St. Albans

St. Albans: Top Row: all chert; Bottom Row: chert, quartzite, quartzite, chert.

Type Bifurcate Early-Archaic

Defining Attributes
The St. Albans is a long, narrow, side notched point with a notched base.

The St. Albans point dates to the Early Archaic period 6800 to 6500 BCE. Broyles (1971) noted that the St. Albans point type occurs before the LeCroy and after the Kirk Corner Notched. McAvoy (1997) suggests a time span of 7000 to 6750 BCE based on points recovered in association with the Fort Nottoway type along the Nottoway River in Virginia.


  • Blade: The blade is triangular with straight or excurvate sides which are often slightly serrated. Tips are sharp and slightly off center.
  • Base: The base is notched (sometimes very deeply) by the removal of two or three large flakes. Some examples show evidence of basal smoothing.
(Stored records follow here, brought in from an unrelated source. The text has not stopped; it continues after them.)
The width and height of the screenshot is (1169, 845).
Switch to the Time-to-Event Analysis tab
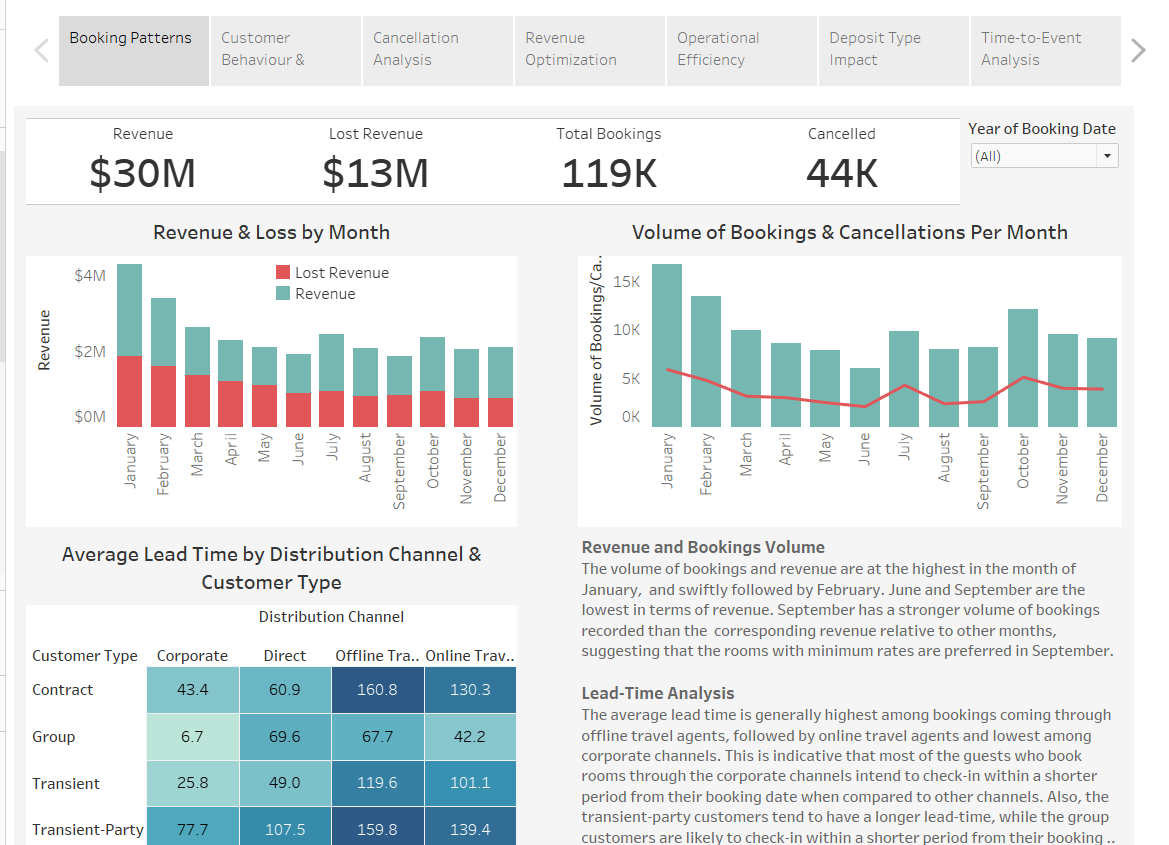click(x=1045, y=50)
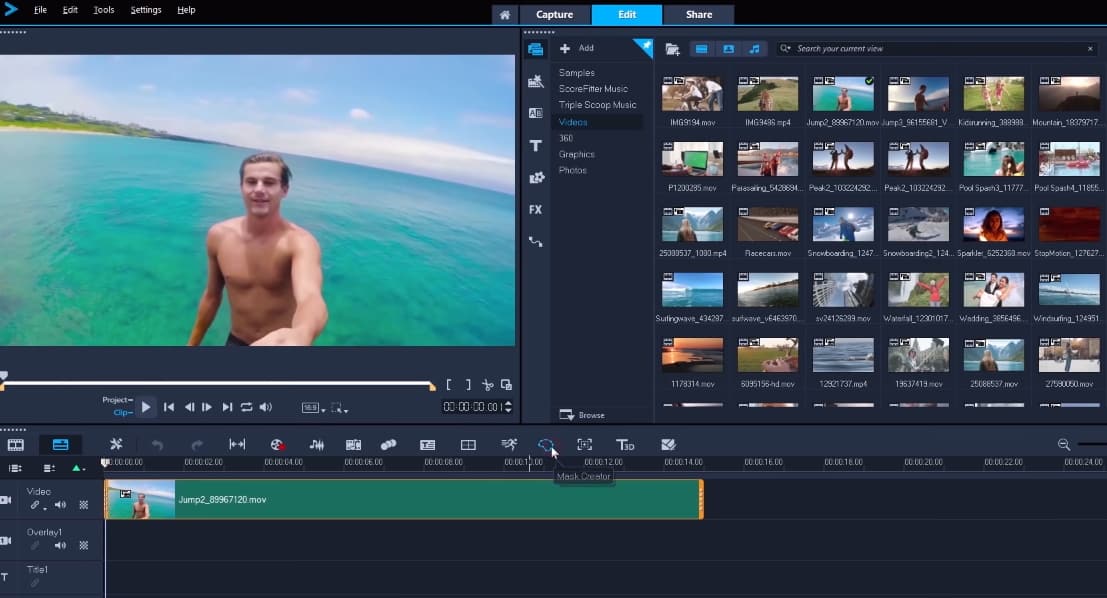Open the 3D Title editor
Screen dimensions: 1107x598
tap(625, 445)
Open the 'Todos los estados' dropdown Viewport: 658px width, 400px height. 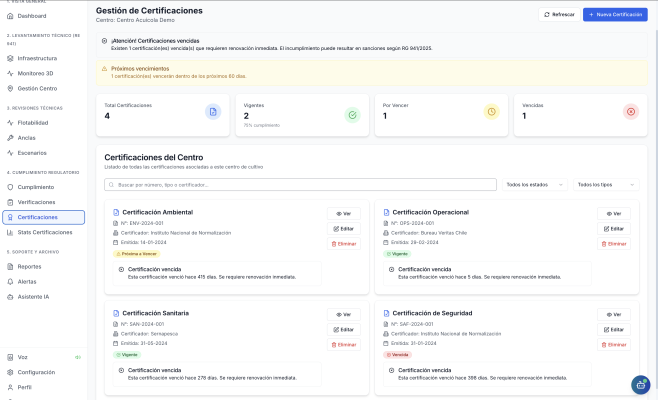coord(535,185)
On many examples the base is as wide as the shoulder. Side notches are long and shallow, and shoulders slope toward the tip.
  • Size: Length ranges from 22 to 50 mm. Width ranges from 13 to 32 mm. Thickness ranges from 4 to 9 mm.
  • Technique of manufacture: Soft percussion flaking followed by pressure flaking around the basal notch and serrated blade.

Broyles (1971) divides the St. Albans type into two varieties based on points recovered from two different locations at the St. Albans site in Kanawha County, West Virginia. Variety A has better defined shoulders, serrated edges, and basal smoothing. They tend to be shorter and wider than Variety B. Broyles notes that it would be impossible to separate these two varieties in a surface collection; therefore, they cannot be given separate type status. St. Albans points tend not to have a stem that lobe out to the side as much as the earlier MacCorkle type.

Defined in Literature
Broyles (1971) originally defined this type based on points recovered from the St. Albans Site in Kanawha County, West Virginia.